Pamiętajcie przy tym, że rynek amerykańskich akcji i długu ma ponad 7-krotnie większą kapitalizację od samego rynku złota, nie wspominając już o pozostałych metalach szlachetnych. Wystarczy więc decyzja o zwiększeniu ekspozycji na metale choćby do 2-3%, a zmienność cenowa wepchnie szybko temat złota, srebra czy platyny na główne strony serwisów finansowych.
Z ciekawostek spójrzcie na wykres złota i jasne słupki na dole, reprezentujące pokrycie jego tematu w mediach. Każde wyjście powyżej 2000 USD budzi coraz mniejsze zainteresowanie mediów. Tymczasem powinno być dokładnie odwrotnie, bo z każdą taką próbą powrotu pod maksima, zwłaszcza dokonywaną w coraz krótszym czasie względem poprzednich, rośnie prawdopodobieństwo ich docelowego sforsowania.

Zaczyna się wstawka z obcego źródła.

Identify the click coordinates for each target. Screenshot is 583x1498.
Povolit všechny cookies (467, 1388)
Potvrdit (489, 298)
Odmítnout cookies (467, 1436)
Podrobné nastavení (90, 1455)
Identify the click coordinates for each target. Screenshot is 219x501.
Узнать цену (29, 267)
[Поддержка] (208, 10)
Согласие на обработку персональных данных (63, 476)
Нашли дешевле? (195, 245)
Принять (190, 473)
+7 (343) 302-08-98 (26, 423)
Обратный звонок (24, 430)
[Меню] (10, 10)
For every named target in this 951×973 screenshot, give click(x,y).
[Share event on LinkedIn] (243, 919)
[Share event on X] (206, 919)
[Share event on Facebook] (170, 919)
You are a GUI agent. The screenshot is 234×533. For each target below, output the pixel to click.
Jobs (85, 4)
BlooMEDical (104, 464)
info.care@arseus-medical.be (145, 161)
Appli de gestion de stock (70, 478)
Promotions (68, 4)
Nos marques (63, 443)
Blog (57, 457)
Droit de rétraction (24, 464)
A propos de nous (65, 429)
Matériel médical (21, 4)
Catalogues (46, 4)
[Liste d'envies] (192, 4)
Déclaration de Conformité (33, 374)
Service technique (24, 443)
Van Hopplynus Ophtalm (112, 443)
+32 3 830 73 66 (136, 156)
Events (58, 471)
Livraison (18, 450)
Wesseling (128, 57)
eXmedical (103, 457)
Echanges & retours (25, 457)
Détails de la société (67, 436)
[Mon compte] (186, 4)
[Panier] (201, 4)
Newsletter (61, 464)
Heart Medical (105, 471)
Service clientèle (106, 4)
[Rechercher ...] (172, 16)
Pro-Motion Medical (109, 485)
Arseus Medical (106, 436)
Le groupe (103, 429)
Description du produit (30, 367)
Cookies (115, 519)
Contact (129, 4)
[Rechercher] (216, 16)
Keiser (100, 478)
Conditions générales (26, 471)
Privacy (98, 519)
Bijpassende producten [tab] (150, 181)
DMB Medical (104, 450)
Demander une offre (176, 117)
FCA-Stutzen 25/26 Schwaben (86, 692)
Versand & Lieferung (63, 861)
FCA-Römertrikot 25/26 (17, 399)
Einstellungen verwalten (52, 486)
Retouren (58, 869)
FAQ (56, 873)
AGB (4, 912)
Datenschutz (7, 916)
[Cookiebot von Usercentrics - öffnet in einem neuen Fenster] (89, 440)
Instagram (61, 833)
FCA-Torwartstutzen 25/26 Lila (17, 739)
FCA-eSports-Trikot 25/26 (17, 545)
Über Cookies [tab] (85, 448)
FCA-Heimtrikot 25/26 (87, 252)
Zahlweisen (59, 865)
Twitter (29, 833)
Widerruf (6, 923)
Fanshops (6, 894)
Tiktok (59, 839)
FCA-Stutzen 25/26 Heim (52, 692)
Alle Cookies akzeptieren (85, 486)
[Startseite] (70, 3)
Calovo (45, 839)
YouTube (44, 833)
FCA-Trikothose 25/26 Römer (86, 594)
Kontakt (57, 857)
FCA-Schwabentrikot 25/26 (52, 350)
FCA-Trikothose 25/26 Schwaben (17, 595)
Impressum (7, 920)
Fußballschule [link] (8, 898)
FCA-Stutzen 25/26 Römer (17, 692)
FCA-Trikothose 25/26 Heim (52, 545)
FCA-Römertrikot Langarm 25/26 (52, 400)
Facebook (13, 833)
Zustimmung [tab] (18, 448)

Wokół rynku metali dzieje się ostatnio coraz więcej, od technicznych struktur cenowych widocznych na wykresie złota, przez wzrost napięć geopolitycznych, po nowe zastosowania przemysłowe, pochodzące tym razem z obszaru sztucznej inteligencji. Otwartą jak zawsze pozostaje kwestia, kiedy inwestorzy zaczną doszacowywać te kolejne źródła popytu. Jeśli ich ślad zobaczymy w najbliższych, kwartalnych raportach organizacji zajmujących się rynkami złota, srebra czy platyny, a opracowania analityczne na bazie tych raportów trafią do mediów, mogą się one pozytywnie przełożyć na podbicie zmienności cen metali. Czy tak będzie, przekonamy się najprawdopodobniej w miarę zbliżania się końcówki roku.